• [What the exercise asks] Lines before the one containing "Facebook (284, 1888)" are left out; copy that line and every later line through the end of the data exactly.

• [Task material]
========================================================================

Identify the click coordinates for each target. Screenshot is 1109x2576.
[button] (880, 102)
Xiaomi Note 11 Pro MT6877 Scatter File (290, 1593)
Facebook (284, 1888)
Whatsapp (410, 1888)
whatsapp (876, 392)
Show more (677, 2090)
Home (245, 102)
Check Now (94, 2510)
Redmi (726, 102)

========================================================================

• [Exercise output]
Facebook (284, 1888)
Whatsapp (410, 1888)
whatsapp (876, 392)
Show more (677, 2090)
Home (245, 102)
Check Now (94, 2510)
Redmi (726, 102)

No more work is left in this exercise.